--- start SELECTED PASSAGE ---
Plan for S2 statistics, November 2017 to January 2018


You may find these two summary sheets useful:

Revision sheet

“Do and don’t” summary of the course

and these notes

How many marks does Edexcel take off for bad writing in S2?

Week 1 (22-23 November)

What S2 is about. Four questions which we’ll be able to answer once we’ve learned the concepts.

Four questions (pdf)

Practical: biased dice.

What is a random variable? It’s really a function rather than a variable. It describes possible outcomes from an activity and attaches probabilities to them so that the probabilities add up to 1.

Binomial distribution: what it is

When to use it

How to calculate by hand

How to use the Classwiz calculator for it

Ex.1B

Mean and variance

Ex.1E

Answer the first of our “four questions”.


Poisson distribution: what it is

Poisson distribution (ppt)

When to use it

How to calculate by hand

How to use the Classwiz calculator for it

Ex.2C

Mean and variance

Ex.2D, 2E, 2F

Answer the second of our “four questions”.

Click here for example of use of Poisson and binomial distributions


Week 2 (29-30 November)
--- end SELECTED PASSAGE ---
* WHAT YOU WILL DO:
According to the S2 statistics plan, what is a random variable really, instead of a variable?
--- start DATA ---
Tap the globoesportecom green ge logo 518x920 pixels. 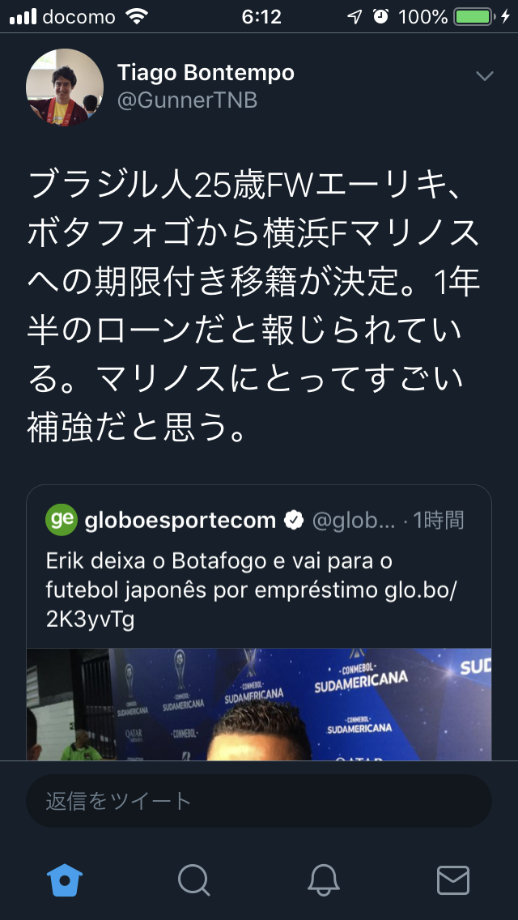62,519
--- end DATA ---
* RESULT:
A function.